## Activity
Return only the stretch of the material below that begins with the line containing "Лучшие Познавательные фильмы (123, 316)" and ends with the line containing "смотреть фильмы (246, 1711)", exactly; both of those lines belong to it.
○ ○ ○ ○ ○
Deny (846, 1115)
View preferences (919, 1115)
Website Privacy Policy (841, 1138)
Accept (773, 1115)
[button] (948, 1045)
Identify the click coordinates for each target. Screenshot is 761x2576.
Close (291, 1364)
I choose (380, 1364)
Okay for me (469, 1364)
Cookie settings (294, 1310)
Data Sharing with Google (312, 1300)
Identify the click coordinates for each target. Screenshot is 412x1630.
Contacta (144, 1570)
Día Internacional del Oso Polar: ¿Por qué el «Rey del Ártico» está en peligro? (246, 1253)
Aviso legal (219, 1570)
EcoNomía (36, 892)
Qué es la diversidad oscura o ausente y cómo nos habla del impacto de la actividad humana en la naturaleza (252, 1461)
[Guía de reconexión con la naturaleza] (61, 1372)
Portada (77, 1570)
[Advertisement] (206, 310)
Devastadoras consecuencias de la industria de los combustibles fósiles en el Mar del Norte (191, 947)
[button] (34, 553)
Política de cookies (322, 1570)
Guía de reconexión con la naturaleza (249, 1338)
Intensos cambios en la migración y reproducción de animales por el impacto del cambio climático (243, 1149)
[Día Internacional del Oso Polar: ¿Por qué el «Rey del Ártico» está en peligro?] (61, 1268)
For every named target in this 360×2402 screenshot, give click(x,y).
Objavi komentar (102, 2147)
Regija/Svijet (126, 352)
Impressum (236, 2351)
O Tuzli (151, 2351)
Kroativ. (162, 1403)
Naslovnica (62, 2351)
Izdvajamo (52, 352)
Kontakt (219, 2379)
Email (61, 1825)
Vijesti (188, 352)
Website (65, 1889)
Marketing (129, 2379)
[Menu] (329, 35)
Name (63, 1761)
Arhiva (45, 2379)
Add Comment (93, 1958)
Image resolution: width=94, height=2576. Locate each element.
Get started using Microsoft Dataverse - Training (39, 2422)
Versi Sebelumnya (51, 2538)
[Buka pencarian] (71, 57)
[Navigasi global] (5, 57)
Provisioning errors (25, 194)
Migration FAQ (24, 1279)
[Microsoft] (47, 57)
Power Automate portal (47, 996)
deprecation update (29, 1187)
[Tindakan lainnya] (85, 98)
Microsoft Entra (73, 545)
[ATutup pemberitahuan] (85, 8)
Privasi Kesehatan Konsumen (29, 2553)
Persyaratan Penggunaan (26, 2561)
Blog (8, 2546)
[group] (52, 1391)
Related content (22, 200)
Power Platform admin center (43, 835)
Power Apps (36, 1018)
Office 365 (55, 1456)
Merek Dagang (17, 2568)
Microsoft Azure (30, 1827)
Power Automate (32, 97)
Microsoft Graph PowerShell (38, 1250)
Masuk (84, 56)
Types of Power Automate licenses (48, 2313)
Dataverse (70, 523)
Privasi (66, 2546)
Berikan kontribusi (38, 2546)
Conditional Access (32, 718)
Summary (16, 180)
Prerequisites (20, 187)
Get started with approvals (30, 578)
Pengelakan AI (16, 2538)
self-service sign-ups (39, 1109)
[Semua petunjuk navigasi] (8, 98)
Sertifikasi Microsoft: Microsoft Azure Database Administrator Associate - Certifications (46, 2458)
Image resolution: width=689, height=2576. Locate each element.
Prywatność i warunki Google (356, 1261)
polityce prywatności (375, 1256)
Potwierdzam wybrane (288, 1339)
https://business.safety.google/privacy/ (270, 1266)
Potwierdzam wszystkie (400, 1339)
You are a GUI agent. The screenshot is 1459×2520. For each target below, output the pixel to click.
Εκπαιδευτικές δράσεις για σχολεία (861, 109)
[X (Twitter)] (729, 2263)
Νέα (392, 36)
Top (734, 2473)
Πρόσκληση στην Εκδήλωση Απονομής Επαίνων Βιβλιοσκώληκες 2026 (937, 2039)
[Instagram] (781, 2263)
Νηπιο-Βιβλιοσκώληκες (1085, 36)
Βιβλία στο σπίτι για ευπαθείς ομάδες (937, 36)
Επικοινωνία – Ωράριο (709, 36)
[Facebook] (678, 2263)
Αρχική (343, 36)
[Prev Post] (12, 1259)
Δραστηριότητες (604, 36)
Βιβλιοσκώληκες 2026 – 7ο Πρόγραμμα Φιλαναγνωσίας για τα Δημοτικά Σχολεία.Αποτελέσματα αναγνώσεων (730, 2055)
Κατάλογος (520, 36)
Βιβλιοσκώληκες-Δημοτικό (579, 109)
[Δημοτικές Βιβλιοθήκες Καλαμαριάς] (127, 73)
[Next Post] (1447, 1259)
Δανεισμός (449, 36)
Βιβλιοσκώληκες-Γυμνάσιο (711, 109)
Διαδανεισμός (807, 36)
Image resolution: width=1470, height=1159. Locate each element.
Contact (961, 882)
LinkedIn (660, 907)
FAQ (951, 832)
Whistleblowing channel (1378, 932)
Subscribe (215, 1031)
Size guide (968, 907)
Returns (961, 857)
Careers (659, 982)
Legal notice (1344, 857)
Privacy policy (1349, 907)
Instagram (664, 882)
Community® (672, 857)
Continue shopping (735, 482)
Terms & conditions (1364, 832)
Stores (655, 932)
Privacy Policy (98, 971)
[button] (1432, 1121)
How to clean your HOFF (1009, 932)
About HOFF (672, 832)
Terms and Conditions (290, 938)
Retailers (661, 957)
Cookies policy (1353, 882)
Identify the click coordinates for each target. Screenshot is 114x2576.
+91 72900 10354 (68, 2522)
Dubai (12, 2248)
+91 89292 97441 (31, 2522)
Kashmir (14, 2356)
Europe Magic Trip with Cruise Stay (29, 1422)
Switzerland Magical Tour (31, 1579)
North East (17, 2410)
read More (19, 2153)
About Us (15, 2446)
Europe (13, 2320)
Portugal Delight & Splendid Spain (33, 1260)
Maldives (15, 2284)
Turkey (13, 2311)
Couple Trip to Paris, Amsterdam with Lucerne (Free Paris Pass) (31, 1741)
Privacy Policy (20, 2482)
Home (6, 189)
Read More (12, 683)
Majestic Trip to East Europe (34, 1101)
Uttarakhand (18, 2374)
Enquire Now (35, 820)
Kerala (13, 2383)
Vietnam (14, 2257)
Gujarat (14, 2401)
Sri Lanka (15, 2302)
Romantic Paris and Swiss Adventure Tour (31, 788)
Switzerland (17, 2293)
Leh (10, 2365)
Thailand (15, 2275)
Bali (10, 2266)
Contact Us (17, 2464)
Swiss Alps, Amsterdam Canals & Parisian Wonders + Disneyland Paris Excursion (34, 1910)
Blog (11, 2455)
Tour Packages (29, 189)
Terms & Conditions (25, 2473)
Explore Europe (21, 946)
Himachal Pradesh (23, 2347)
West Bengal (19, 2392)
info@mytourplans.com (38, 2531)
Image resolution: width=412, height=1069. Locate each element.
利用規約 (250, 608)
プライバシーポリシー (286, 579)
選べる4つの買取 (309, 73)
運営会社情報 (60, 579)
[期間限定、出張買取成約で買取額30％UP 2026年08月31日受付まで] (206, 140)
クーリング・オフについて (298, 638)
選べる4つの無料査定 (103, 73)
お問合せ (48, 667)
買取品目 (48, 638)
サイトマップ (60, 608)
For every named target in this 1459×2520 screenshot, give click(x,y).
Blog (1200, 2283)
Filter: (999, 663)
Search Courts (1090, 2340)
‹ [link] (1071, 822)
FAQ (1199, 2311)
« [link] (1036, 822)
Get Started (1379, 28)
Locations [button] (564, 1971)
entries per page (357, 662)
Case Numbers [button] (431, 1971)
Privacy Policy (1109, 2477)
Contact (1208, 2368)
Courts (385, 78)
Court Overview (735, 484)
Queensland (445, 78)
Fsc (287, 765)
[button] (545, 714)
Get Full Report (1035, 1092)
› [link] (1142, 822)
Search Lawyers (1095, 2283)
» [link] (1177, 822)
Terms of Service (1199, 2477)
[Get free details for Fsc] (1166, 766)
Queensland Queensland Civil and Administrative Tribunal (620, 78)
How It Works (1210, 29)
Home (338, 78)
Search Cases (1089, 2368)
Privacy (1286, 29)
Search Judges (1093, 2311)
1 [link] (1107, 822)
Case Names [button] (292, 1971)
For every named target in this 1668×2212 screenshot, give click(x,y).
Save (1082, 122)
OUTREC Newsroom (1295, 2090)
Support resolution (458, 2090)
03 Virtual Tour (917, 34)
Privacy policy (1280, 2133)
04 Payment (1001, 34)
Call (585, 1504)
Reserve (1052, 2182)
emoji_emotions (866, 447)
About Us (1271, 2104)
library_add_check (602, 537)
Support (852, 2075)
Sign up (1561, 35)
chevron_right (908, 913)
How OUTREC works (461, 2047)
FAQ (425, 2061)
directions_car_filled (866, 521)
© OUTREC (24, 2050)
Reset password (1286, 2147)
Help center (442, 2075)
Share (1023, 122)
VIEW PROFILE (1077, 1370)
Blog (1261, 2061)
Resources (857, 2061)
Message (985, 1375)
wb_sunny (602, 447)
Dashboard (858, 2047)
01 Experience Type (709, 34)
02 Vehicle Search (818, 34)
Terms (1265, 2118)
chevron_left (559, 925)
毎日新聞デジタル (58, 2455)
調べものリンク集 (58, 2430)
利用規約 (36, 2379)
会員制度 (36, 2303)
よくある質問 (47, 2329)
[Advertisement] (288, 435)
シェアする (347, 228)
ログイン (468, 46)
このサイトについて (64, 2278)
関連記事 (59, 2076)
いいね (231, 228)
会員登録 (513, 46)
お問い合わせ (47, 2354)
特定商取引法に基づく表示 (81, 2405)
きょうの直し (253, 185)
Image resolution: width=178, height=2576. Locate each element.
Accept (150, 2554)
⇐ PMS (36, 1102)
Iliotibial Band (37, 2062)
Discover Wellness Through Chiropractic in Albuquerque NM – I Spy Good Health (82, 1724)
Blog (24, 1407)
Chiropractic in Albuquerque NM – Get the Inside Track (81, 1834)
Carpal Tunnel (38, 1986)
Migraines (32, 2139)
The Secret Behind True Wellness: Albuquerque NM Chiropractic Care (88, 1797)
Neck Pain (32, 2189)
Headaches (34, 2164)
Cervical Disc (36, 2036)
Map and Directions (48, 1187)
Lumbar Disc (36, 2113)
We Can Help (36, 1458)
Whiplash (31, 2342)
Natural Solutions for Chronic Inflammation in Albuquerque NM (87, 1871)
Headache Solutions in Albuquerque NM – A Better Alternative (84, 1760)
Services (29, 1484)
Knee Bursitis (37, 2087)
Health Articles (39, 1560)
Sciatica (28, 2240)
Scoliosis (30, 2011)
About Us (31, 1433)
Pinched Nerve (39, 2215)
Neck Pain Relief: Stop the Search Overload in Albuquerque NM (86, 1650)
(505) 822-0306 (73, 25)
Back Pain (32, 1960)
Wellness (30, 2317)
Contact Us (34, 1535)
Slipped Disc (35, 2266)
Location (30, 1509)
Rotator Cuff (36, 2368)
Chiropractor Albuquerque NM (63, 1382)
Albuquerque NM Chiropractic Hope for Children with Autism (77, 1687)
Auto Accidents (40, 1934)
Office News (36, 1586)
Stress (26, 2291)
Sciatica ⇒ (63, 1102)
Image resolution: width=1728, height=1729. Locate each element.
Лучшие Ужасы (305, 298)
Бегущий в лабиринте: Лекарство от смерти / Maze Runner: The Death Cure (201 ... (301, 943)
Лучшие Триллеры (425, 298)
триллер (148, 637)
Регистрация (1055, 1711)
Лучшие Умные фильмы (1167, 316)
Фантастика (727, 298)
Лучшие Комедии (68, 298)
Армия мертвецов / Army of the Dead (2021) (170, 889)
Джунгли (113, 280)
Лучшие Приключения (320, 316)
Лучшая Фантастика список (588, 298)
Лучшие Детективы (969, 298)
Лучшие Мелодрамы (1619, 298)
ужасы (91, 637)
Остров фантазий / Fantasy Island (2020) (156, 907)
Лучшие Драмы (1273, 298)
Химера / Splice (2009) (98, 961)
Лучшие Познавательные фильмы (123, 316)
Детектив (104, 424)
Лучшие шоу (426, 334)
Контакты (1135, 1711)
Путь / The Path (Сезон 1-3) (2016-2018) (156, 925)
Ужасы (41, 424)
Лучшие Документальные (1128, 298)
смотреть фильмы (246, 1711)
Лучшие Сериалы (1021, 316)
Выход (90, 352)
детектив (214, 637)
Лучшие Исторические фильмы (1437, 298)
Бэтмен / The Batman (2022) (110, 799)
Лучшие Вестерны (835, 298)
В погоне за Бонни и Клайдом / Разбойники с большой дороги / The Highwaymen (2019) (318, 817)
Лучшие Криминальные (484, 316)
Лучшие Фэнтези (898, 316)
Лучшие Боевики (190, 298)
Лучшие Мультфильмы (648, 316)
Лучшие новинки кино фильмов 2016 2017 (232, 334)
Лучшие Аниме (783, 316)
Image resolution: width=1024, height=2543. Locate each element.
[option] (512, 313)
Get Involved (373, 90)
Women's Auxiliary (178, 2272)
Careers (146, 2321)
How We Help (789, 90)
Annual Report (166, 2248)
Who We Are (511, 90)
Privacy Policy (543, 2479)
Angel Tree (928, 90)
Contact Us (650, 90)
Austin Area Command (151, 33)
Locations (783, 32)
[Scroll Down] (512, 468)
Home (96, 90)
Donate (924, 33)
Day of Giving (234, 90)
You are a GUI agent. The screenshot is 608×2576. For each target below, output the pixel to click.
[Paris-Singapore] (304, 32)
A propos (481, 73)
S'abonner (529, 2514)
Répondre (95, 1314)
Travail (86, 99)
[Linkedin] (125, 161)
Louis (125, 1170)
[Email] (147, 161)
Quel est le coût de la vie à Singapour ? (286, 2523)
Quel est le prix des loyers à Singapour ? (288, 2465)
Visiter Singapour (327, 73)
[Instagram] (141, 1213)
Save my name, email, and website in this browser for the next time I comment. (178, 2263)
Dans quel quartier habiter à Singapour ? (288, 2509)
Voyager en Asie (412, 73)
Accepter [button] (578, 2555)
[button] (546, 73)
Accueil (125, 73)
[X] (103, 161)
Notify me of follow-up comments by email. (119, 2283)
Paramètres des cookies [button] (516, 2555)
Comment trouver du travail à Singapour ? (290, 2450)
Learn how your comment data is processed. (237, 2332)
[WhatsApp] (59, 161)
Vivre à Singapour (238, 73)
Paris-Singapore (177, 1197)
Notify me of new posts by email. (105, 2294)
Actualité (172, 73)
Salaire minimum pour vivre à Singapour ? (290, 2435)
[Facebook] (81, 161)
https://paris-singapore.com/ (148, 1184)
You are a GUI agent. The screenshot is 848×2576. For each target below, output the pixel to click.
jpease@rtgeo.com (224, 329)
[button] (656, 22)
○ ○ ○ ○ ○
## Your response
Лучшие Познавательные фильмы (123, 316)
Детектив (104, 424)
Лучшие шоу (426, 334)
Контакты (1135, 1711)
Путь / The Path (Сезон 1-3) (2016-2018) (156, 925)
Ужасы (41, 424)
Лучшие Документальные (1128, 298)
смотреть фильмы (246, 1711)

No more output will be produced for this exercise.